🏡 index : github.com/captn3m0/codechef.git

---
category_name: challenge
problem_code: SIMGRAPH
problem_name: 'Similar Graphs'
languages_supported:
    - C
    - CPP14
    - JAVA
    - PYTH
    - 'PYTH 3.5'
    - CS2
    - 'PAS fpc'
    - 'PAS gpc'
    - RUBY
    - PHP
    - GO
    - NODEJS
    - HASK
    - SCALA
    - D
    - PERL
    - FORT
    - WSPC
    - ADA
    - CAML
    - ICK
    - BF
    - ASM
    - CLPS
    - PRLG
    - ICON
    - 'SCM qobi'
    - PIKE
    - ST
    - NICE
    - LUA
    - BASH
    - NEM
    - 'LISP sbcl'
    - 'LISP clisp'
    - 'SCM guile'
    - JS
    - ERL
    - TCL
    - PERL6
    - TEXT
    - CLOJ
    - FS
max_timelimit: '0.729412'
source_sizelimit: '50000'
problem_author: pieguy
problem_tester: laycurse
date_added: 11-03-2012
tags:
    - april12
    - challenge
    - pieguy
editorial_url: 'http://discuss.codechef.com/problems/SIMGRAPH'
time:
    view_start_date: 1334137635
    submit_start_date: 1334137635
    visible_start_date: 1334136600
    end_date: 1735669800
    current: 1525454424
is_direct_submittable: false
layout: problem
---
All submissions for this problem are available.Chef recently developed an affinity for undirected graphs. He likes pairs of graphs that are similar in structure. However, Chef discovered that when the vertices of a graph are reorganized, it's often the case that the resulting graph, although still structurally similar to the original, can look completely different. Chef wants you to help him find similarities in pairs of graphs.

Chef only considers pairs of graphs where each graph has the same number of vertices (say N). Chef then labels each vertex of each graph with an integer between 1 and N (inclusive), using each integer exactly once per graph. Chef then defines the similarity of the graphs as 2\*COMMON/TOTAL, where COMMON is the number of edges appearing in both graphs (that is, the number of unordered pairs {A, B} such that in both graphs there exists an edge between the vertex labelled A and the vertex labelled B), and TOTAL is the total number of edges in both graphs.

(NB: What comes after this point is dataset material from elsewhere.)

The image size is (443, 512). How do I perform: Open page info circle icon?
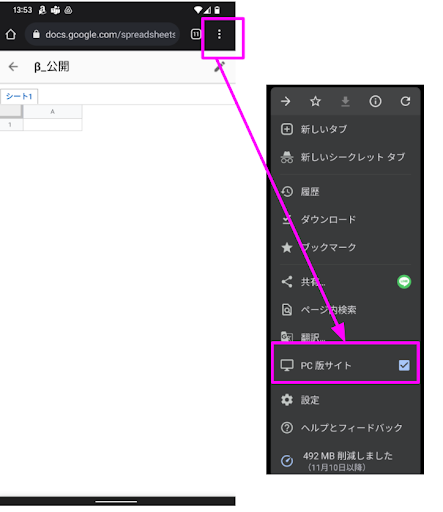[x=375, y=101]
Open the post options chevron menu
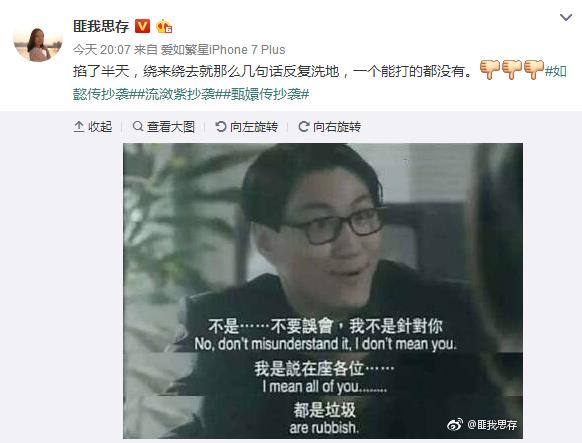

Chef's measure of similarity depends on how the vertices are labelled. Chef wants you to help him find a labelling that maximizes the similarity. Optimal solutions are not required, but better solutions will earn more points.

### Input

Input will begin with an integer T, the number of test cases. Each test case will begin with an integer N, the number of vertices in both graphs. 2\*N lines follow. The first N lines describe the first graph, and the next N lines the second graph. Each graph description consists of N lines of N integers each. The i-th integer on the j-th line will be 1 if there is an edge between vertices i and j, and 0 otherwise. The i-th integer on the j-th line will always be equal to the j-th integer on the i-th line, and the i-th integer on the i-th line will always be 0.

### Output

For each test case, output 2 lines with N integers each. Each line must contain a permutation of the integers 1 through N, and indicates how Chef should label the corresponding graph.

### Scoring

Your score for each test case is the similarity of the 2 graphs using the labelling you provide. Your overall score is the average of your scores on the individual test cases.

### Sample Input

<pre>2
3
0 1 0
1 0 0
0 0 0
0 0 1
0 0 1
1 1 0
4
0 0 1 0
0 0 0 0
1 0 0 1
0 0 1 0
0 0 1 1
0 0 0 0
1 0 0 0
1 0 0 0
</pre>### Sample Output

<pre>1 2 3
1 2 3
1 4 2 3
2 4 1 3

</pre>This output would score 2\*0/3 = 0.0 on the first test case, and 2\*2/4 = 1.0 on the second test case, for an overall score of 0.5. Note that better scores are possible.

### Test case generation

For each official test file, T is 5. For each test case, N is randomly chosen between 30 and 75. A real number D is randomly chosen between 0.05 and 0.5. For each pair of vertices, an edge is added with probability D. This graph is output as the first graph. An integer C is randomly chosen between 0 and N\*(N-1)/2. C distinct pairs of vertices are chosen. For each pair, if an edge currently exists between them, the edge is removed with probability (1-D). If no edge exists between them, one is added with probability D. Then, a random permutation is applied to the vertices of the graph, and it is output as the second graph. You may safely assume there will be no test cases where TOTAL is 0.